Claro que se trataba de un dilema meramente hipotético; al no ser él no era un noble polaco y sinvergüenza, era absurdo especular acerca de cuáles serían los derechos de su esposa, si lo hubiera sido. Pero Newland Archer tenía demasiada imaginación como para no pensar que, en el caso suyo con May, la cuerda se cortaría por razones muchísimo menos vulgares y evidentes. ¿Qué podían saber uno del otro, si era su deber de muchacho "decente" ocultarle su pasado, y el de ella, como joven casadera, no tener pasado que esconder? ¿Qué pasaría si, por cualquiera de las razones más sutiles, se cansaban uno del otro, no se comprendían o se irritaban mutuamente?
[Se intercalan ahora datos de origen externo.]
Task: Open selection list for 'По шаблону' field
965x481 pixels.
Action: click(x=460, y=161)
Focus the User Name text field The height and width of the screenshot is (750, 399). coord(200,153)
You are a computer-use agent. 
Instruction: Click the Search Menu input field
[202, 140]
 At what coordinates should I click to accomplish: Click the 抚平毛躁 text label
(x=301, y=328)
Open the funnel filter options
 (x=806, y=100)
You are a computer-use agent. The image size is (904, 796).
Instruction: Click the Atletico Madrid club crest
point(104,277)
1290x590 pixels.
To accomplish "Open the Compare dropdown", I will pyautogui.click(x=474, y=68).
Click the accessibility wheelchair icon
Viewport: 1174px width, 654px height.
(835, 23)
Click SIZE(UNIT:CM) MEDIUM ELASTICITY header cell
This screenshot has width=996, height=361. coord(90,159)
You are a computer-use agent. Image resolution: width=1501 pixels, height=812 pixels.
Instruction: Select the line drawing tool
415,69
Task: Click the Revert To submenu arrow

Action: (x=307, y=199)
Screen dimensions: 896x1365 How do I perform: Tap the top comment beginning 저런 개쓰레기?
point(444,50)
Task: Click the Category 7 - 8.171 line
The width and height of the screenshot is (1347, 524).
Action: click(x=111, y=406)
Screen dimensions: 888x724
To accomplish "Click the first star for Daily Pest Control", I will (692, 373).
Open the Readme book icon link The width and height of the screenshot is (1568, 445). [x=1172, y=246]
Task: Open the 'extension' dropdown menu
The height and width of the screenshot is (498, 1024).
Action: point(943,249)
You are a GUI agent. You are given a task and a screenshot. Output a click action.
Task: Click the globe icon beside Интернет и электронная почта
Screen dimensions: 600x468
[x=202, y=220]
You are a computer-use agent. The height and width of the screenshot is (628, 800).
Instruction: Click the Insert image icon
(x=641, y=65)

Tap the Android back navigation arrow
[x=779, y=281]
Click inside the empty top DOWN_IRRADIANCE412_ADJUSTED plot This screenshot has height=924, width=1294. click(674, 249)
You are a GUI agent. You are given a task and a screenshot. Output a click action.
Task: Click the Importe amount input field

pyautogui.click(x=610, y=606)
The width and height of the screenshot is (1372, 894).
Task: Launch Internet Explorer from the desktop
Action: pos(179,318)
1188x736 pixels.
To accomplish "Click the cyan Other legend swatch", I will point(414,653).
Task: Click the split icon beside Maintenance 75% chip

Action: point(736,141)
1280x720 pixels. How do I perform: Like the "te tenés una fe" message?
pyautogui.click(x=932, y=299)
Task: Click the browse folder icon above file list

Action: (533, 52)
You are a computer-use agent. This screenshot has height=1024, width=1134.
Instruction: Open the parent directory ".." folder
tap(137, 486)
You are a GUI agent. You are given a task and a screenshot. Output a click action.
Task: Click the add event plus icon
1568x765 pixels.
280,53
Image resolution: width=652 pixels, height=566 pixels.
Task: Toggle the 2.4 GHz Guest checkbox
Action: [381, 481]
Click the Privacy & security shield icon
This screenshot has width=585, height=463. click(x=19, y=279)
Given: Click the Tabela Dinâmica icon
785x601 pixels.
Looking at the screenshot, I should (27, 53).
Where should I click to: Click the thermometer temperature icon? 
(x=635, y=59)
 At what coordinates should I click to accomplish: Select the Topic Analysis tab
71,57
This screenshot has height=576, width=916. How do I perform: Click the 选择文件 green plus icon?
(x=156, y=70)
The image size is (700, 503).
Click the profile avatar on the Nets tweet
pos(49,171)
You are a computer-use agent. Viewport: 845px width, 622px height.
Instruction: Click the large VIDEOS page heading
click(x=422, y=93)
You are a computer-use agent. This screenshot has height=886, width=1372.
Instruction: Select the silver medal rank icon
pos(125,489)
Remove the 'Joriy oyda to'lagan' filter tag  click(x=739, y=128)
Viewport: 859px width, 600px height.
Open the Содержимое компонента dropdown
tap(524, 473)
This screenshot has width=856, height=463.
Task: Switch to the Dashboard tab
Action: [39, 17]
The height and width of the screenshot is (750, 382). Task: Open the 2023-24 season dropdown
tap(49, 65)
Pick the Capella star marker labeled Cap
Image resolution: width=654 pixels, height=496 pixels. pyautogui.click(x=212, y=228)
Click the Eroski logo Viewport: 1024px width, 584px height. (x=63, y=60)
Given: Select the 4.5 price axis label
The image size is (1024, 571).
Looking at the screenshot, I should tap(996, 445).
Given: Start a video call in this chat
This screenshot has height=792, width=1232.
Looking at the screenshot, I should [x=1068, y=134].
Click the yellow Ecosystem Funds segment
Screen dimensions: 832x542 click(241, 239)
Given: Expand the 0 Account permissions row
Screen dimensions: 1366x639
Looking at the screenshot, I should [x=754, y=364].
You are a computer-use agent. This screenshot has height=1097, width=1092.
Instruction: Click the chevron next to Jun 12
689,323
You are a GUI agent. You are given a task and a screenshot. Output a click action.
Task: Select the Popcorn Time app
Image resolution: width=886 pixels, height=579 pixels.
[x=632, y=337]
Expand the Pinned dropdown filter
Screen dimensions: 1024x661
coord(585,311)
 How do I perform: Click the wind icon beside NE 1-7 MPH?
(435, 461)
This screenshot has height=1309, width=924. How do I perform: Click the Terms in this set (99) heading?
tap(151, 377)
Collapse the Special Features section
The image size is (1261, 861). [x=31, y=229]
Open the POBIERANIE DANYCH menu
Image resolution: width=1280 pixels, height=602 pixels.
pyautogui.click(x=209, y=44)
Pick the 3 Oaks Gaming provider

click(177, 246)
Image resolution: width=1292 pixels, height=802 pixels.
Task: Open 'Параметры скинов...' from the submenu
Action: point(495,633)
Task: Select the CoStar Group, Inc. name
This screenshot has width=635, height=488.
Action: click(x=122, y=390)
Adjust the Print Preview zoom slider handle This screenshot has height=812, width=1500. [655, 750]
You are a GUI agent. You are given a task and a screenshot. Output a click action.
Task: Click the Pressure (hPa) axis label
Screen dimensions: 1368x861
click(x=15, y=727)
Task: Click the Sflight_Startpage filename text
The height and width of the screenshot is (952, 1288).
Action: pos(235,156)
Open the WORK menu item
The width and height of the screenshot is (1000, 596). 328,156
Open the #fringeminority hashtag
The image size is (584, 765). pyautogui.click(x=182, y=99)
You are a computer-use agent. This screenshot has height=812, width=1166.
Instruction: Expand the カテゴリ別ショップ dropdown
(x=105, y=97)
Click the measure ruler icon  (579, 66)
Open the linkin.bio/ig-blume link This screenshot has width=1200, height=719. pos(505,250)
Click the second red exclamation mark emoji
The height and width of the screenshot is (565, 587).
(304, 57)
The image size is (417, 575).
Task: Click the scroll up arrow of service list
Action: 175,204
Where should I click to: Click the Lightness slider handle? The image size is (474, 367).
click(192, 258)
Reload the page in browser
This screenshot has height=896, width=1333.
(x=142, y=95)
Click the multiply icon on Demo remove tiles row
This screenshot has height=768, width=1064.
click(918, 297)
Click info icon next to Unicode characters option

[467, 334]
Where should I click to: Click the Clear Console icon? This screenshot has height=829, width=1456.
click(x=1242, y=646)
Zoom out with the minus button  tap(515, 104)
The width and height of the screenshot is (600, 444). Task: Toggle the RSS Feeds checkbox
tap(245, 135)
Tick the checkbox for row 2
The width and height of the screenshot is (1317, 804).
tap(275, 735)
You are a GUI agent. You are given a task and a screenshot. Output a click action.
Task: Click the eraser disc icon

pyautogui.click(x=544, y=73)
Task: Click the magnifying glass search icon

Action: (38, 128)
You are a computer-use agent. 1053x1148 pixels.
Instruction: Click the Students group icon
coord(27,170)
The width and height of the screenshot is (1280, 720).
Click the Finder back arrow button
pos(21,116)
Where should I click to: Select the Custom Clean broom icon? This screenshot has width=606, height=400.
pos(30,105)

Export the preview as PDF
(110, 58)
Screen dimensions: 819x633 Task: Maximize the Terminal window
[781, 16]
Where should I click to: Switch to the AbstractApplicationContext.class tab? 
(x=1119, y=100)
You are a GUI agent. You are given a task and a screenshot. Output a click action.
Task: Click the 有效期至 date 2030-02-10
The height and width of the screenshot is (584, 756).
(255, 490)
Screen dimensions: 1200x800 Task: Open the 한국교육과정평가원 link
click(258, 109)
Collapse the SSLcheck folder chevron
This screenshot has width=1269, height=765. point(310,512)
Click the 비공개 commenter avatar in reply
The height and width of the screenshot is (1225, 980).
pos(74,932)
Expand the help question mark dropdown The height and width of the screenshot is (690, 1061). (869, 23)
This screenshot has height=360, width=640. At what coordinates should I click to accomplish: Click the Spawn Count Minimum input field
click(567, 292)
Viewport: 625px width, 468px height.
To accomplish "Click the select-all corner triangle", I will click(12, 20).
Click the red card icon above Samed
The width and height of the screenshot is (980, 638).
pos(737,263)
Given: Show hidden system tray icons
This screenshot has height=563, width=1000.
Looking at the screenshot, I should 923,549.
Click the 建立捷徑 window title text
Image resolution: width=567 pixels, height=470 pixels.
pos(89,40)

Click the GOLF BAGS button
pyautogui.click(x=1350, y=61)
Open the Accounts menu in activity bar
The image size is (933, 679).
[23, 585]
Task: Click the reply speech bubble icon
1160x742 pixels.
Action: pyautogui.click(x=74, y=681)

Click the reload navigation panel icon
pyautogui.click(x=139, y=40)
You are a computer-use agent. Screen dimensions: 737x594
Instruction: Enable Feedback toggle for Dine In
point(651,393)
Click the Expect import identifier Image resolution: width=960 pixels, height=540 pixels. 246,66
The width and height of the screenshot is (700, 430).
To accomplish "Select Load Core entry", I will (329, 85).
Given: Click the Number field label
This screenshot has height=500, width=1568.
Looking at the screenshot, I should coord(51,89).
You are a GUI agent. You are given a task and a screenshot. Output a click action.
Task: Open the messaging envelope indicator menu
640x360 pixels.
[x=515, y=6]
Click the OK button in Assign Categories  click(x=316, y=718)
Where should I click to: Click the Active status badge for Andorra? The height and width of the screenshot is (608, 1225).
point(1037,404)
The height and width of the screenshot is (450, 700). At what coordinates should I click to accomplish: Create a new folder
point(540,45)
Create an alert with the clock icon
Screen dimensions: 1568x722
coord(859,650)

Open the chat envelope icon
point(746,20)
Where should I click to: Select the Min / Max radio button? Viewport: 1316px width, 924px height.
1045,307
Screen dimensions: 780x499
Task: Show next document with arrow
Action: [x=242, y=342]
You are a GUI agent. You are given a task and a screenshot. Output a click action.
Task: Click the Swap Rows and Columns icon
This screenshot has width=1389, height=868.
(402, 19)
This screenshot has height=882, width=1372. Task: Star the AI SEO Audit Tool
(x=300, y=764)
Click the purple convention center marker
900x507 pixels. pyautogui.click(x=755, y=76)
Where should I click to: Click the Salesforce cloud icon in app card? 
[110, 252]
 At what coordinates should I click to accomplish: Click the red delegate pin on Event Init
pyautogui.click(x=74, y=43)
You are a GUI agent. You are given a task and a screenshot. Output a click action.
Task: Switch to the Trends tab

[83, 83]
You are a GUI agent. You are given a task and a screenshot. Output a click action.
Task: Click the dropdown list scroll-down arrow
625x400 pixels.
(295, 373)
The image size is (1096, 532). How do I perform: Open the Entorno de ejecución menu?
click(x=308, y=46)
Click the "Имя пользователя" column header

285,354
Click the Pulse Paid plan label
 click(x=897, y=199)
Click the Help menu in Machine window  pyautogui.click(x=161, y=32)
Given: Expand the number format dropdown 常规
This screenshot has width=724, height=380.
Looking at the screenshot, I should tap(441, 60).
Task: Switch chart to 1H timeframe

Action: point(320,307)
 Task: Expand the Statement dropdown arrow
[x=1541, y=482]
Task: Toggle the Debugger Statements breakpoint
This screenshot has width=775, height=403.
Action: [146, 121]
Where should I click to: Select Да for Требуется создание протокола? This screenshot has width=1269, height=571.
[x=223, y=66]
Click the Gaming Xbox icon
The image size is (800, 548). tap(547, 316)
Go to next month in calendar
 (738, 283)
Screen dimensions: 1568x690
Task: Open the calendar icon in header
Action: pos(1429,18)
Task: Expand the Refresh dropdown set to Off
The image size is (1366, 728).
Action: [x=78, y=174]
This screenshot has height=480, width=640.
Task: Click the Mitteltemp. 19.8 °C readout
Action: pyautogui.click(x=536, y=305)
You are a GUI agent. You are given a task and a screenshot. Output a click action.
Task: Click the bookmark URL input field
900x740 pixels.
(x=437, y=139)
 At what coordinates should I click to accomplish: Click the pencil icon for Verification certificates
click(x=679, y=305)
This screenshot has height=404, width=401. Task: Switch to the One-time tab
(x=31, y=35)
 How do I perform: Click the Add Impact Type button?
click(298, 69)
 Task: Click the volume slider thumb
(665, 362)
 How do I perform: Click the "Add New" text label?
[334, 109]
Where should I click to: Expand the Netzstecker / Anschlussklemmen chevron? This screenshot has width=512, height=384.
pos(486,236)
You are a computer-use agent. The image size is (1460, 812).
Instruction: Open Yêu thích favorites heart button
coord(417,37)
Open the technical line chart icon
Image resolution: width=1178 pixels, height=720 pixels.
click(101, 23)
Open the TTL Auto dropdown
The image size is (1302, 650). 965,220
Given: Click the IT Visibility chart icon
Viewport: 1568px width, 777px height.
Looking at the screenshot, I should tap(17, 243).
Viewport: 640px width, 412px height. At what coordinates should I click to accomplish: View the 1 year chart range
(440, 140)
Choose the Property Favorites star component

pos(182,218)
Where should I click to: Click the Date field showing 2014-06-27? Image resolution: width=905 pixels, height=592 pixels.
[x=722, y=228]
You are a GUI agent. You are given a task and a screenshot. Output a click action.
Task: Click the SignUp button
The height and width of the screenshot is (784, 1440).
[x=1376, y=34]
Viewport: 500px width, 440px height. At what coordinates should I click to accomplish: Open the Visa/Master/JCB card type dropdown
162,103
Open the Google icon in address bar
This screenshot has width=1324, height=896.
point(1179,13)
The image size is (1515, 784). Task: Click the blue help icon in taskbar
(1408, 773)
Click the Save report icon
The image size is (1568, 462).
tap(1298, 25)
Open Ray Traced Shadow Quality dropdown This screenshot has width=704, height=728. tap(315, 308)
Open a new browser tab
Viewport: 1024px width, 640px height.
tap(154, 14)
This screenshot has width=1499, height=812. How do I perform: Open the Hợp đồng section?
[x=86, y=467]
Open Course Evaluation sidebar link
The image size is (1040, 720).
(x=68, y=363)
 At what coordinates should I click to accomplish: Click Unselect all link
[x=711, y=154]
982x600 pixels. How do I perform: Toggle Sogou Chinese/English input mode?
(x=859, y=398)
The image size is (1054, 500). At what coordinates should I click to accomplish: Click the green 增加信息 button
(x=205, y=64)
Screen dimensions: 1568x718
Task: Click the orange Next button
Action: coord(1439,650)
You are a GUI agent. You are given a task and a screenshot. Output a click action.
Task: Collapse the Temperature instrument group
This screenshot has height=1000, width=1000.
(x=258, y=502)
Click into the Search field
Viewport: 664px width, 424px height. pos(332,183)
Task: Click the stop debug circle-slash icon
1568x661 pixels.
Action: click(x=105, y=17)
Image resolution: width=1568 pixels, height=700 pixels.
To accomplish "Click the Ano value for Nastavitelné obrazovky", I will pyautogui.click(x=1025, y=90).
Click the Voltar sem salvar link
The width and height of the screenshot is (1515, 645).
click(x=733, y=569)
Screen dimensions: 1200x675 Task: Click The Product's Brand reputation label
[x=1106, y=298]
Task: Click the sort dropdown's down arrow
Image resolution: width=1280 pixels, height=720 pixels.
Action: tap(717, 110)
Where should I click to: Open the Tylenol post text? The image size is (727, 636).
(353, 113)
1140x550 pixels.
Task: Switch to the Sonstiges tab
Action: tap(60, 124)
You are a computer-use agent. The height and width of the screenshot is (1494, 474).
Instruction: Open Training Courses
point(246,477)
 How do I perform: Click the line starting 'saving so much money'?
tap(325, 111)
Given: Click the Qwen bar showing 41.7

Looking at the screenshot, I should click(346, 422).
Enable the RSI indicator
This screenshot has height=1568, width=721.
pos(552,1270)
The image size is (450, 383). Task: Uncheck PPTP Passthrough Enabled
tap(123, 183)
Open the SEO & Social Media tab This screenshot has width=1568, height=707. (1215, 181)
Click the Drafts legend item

Pasó revista a los matrimonios de sus amigos —a los supuestamente más felices— y no vio ninguno que respondiera, ni remotamente, a la apasionada y tierna camaradería que él soñaba como relación permanente con May Welland. Se daba cuenta de que tal imagen presuponía en ella la experiencia, versatilidad, libertad de juicio que la educación recibida se había empeñado cuidadosamente en negarle; y con un escalofriante presentimiento vio su matrimonio igual al de la mayoría de los que lo rodeaban: una monótona asociación de intereses materiales y sociales que se mantenía por la ignorancia de una de las partes y la hipocresía de la otra.

Le pareció que Lawrence Lefferts era el marido que mejor había hecho realidad este envidiable ideal. Como llegó a ser el sumo sacerdote de las formalidades, formó a su esposa tan a su exclusiva conveniencia que, en los momentos más evidentes de sus frecuentes amoríos con las esposas de otros hombres, ella demostraba su sonriente ignorancia diciendo: "Lawrence es tremendamente estricto"; y se la vio ruborizarse indignada y bajar la mirada cuando alguien mencionaba en su presencia el hecho de que Julius Beaufort (como todo "extranjero" de origen dudoso) tuviera lo que se llamó en Nueva York "otra residencia".